Jay Bailey🔸 comments on AI can exploit safety plans posted on the Internet

Jay Bailey🔸 4 Dec 2022 15:01 UTC
9 points
4 ∶ 0
For those who don’t want to follow links to a previous post and read the comments, the counterargument as I understand it (and derived, independently, before reading the comments) is:

For this to be a threat, we would need an AGI that was

- Misaligned
- Capable enough to do significant damage if it had access to our safety plans
- Not capable enough to do a similar amount of damage without access to our safety plans

I see the line between 2 and 3 to be very narrow. I expect almost any misaligned AI capable of doing significant damage using our plans to also be capable of doing significant damage without needing them.

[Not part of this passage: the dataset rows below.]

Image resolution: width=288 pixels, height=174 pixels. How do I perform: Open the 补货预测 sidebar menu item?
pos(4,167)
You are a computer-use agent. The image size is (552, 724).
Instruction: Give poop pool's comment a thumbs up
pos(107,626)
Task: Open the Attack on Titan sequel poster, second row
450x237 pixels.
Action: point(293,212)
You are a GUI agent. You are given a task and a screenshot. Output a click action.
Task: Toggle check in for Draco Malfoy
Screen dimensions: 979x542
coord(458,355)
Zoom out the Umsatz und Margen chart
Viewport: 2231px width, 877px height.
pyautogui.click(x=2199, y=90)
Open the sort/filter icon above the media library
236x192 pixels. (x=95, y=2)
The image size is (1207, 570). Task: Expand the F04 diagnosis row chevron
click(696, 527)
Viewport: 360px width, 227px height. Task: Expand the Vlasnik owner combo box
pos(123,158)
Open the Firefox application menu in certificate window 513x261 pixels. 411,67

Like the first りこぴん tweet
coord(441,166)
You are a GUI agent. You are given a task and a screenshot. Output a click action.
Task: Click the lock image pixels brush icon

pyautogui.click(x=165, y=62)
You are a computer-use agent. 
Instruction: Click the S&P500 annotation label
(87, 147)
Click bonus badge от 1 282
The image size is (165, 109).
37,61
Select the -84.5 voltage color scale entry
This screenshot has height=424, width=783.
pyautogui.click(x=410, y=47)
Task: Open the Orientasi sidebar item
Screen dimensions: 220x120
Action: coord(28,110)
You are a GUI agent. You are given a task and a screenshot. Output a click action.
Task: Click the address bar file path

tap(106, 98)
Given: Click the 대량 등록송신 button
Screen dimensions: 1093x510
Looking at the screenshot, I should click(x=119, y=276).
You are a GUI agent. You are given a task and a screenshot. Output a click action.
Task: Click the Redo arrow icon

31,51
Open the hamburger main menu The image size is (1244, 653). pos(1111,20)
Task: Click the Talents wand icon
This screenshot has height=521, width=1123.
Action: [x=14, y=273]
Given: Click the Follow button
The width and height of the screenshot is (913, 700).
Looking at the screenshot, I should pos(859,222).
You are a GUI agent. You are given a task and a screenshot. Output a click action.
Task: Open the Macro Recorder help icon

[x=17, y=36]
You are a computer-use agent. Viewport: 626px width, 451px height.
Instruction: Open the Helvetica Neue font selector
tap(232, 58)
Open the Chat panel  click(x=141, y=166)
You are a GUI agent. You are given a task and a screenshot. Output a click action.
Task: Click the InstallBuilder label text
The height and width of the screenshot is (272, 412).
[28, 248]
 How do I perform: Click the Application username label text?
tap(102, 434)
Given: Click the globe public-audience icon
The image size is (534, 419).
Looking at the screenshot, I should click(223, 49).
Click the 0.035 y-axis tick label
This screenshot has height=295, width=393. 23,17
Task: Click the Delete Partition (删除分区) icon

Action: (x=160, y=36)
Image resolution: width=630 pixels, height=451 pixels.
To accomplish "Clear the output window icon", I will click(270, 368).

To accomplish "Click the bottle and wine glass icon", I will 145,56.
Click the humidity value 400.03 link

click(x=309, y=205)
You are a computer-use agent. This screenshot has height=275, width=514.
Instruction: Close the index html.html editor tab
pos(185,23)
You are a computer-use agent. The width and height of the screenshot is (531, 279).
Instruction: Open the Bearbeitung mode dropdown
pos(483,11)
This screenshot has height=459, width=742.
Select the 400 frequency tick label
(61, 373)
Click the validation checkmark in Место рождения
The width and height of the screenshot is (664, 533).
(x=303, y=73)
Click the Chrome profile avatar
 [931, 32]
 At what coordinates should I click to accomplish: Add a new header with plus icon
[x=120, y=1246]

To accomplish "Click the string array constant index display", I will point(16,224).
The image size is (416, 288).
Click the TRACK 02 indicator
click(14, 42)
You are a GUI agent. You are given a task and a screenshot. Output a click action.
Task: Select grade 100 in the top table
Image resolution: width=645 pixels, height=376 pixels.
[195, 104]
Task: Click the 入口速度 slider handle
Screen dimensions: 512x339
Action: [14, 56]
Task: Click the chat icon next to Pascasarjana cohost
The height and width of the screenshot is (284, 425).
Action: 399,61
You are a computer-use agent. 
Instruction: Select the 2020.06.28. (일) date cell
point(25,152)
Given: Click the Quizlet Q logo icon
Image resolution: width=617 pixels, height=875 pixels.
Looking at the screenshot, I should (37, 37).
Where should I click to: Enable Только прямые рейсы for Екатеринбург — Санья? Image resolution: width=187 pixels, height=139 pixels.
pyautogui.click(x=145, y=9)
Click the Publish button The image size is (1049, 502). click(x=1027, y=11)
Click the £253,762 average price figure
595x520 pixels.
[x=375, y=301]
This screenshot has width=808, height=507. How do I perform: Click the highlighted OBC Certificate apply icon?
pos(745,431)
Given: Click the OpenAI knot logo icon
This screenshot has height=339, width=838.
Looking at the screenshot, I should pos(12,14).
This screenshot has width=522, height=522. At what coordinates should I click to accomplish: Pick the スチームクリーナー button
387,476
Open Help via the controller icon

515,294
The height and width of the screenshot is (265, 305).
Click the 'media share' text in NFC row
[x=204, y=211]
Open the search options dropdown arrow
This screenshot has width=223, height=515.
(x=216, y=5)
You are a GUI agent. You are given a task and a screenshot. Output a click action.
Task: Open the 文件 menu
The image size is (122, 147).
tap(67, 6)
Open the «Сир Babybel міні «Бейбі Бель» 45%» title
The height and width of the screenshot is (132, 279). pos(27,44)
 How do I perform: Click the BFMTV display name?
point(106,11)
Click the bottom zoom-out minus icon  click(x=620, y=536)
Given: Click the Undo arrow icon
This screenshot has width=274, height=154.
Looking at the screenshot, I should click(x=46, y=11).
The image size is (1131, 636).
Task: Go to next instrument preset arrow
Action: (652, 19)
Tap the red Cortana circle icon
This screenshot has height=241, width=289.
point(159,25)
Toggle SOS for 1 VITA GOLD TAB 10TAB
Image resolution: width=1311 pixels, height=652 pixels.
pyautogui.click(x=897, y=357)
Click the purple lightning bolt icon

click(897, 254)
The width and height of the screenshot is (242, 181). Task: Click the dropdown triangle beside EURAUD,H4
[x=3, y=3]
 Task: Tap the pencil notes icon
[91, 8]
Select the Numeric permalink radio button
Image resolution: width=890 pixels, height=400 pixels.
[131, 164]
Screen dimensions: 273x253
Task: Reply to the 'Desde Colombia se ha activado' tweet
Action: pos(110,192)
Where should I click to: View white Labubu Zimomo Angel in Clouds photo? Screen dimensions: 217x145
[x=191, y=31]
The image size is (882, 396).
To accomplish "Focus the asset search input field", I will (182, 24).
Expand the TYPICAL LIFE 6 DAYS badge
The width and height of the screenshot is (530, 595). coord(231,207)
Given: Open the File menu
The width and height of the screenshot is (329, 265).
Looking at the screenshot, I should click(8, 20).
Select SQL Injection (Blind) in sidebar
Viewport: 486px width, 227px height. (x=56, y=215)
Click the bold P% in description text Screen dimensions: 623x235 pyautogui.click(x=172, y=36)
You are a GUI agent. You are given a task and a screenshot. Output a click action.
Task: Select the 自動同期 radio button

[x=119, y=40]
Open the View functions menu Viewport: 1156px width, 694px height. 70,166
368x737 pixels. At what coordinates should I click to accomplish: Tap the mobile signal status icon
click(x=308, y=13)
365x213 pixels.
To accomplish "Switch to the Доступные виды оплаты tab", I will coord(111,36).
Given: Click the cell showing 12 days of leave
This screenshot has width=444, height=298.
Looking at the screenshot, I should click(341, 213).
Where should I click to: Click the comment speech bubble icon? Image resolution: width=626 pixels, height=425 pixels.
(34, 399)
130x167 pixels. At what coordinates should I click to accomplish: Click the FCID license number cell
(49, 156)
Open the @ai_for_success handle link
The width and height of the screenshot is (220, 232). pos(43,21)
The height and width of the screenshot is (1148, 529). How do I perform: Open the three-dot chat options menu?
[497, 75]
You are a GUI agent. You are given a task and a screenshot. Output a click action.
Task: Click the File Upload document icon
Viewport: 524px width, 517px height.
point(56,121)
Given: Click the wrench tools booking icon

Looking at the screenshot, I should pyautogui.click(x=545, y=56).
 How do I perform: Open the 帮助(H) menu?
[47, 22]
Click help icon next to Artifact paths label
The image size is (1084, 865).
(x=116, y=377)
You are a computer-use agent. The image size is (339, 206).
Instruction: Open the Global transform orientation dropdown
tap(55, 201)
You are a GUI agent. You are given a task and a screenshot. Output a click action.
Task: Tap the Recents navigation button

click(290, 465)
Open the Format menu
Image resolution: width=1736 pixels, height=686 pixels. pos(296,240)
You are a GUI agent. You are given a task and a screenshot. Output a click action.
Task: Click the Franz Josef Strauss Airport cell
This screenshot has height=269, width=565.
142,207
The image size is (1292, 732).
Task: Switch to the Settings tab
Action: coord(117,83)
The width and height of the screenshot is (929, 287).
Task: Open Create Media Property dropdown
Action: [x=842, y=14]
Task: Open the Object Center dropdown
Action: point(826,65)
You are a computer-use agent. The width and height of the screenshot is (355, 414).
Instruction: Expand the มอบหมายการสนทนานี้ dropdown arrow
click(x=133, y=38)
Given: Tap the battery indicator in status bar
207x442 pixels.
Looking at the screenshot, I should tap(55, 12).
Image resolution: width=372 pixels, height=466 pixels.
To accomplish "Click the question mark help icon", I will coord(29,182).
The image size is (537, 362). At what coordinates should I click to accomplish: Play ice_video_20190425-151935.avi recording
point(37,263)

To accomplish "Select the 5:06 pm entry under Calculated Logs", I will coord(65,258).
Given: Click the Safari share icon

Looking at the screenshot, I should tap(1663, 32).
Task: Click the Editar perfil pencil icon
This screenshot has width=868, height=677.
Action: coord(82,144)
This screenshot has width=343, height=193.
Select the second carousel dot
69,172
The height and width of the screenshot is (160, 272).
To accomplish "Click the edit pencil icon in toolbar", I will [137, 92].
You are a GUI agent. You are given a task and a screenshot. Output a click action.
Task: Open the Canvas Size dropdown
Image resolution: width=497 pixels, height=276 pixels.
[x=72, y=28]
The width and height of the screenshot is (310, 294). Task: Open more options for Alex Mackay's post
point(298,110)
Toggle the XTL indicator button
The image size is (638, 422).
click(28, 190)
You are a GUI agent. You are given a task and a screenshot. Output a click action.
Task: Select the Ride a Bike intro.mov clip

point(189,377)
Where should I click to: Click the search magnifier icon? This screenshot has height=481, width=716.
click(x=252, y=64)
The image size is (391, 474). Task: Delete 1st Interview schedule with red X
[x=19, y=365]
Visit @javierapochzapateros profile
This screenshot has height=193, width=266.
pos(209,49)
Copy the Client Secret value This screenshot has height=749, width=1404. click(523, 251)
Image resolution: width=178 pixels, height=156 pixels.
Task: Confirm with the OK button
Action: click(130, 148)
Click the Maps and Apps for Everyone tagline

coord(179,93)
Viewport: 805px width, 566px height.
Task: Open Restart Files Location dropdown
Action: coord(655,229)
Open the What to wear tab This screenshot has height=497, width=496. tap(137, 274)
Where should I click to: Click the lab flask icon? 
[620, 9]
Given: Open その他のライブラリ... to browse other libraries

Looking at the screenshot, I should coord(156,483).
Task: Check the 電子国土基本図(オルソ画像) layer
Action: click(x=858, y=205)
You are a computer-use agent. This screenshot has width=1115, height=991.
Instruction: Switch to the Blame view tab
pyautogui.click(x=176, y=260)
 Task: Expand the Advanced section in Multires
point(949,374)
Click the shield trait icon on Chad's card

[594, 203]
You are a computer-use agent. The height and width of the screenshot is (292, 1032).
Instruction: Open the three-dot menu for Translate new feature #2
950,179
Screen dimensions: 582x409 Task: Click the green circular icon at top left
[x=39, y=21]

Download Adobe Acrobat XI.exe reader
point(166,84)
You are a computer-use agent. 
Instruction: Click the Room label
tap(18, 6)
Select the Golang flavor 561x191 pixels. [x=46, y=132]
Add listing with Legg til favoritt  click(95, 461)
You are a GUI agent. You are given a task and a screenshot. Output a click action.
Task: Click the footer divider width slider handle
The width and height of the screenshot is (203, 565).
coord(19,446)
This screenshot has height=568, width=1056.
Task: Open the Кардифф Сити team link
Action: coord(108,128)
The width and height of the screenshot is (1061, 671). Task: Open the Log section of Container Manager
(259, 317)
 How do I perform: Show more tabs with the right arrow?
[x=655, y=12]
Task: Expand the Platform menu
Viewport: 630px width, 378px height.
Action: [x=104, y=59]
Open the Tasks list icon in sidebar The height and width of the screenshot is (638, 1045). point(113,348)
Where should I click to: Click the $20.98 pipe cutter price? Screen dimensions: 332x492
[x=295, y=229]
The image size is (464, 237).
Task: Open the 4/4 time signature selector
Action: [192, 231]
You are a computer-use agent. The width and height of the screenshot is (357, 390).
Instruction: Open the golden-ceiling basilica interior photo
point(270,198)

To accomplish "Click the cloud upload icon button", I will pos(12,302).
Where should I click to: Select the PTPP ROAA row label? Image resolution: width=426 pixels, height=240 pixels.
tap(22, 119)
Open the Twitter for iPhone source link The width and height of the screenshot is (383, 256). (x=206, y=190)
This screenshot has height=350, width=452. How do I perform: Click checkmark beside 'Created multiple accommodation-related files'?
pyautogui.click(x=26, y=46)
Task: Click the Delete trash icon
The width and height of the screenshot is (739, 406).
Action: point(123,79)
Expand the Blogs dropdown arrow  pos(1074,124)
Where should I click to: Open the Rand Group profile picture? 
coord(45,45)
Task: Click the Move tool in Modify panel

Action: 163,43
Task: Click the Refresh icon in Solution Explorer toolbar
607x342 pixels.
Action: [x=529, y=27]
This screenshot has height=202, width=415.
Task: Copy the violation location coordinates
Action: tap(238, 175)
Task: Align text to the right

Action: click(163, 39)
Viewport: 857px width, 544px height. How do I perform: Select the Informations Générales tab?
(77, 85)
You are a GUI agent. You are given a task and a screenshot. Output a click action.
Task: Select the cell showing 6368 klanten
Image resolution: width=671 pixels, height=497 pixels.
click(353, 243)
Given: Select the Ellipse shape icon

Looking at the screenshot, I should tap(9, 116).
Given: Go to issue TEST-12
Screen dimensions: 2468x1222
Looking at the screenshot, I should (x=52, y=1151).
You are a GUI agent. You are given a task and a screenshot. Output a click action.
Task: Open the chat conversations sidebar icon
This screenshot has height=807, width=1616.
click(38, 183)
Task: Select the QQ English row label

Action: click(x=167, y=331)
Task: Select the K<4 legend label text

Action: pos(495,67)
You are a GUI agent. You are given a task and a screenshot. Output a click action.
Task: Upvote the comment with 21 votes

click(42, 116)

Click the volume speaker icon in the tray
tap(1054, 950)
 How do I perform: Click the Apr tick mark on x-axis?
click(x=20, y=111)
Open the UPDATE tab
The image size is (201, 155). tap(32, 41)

By contrast, the cost of not posting our plans online is a likely drastic reduction of effectiveness of the AI alignment field, both coordinating among existing members and bringing new members in. While the threat that Peter talks about is real, it seems that we are in much more danger by slowing down our alignment progress than we are by giving AI’s access to our notes.
- Peter S. Park 4 Dec 2022 17:06 UTC
  2 points
  0 ∶ 0
  Parent
  Thank you so much for the clarification, Jay! It is extremely fair and valuable.
  I don’t really understand how this is supposed to be an update for those who disagreed with you. Could you elaborate on why you think this information would change people’s minds?
  The underlying question is: does the increase in the amount of AI safety plans resulting from coordinating on the Internet outweigh the decrease in secrecy value of the plans in EV? If the former effect is larger, then we should continue the status-quo strategy. If the latter effect is larger, then we should consider keeping safety plans secret (especially those whose value lies primarily in secrecy, such as safety plans relevant to monitoring).
  The disagreeing commenters generally argued that the former effect is larger, and therefore we should continue the status-quo strategy. This is likely because their estimate of the latter effect was quite small and perhaps far-into-the-future.
  I think ChatGPT provides evidence that the latter should be a larger concern than many people’s prior. Even current-scale models are capable of nontrivial analysis about how specific safety plans can be exploited, and even how specific alignment researchers’ idiosyncrasies can be exploited for deceptive misalignment.
  For this to be a threat, we would need an AGI that was
  
  - Misaligned
  - Capable enough to do significant damage if it had access to our safety plans
  - Not capable enough to do a similar amount of damage without access to our safety plans
  
  I see the line between 2 and 3 to be very narrow. I expect almost any misaligned AI capable of doing significant damage using our plans to also be capable of doing significant damage without needing them.
  I am uncertain about whether the line between 2 and 3 will be narrow. I think the argument of the line between 2 and 3 being narrow often assumes fast takeoff, but I think there is a strong empirical case that takeoff will be slow and constrained by scaling, which suggests the line between 2 and 3 might be larger than one might think. But I think this is a scientific question that we should continue to probe and reduce our uncertainty about!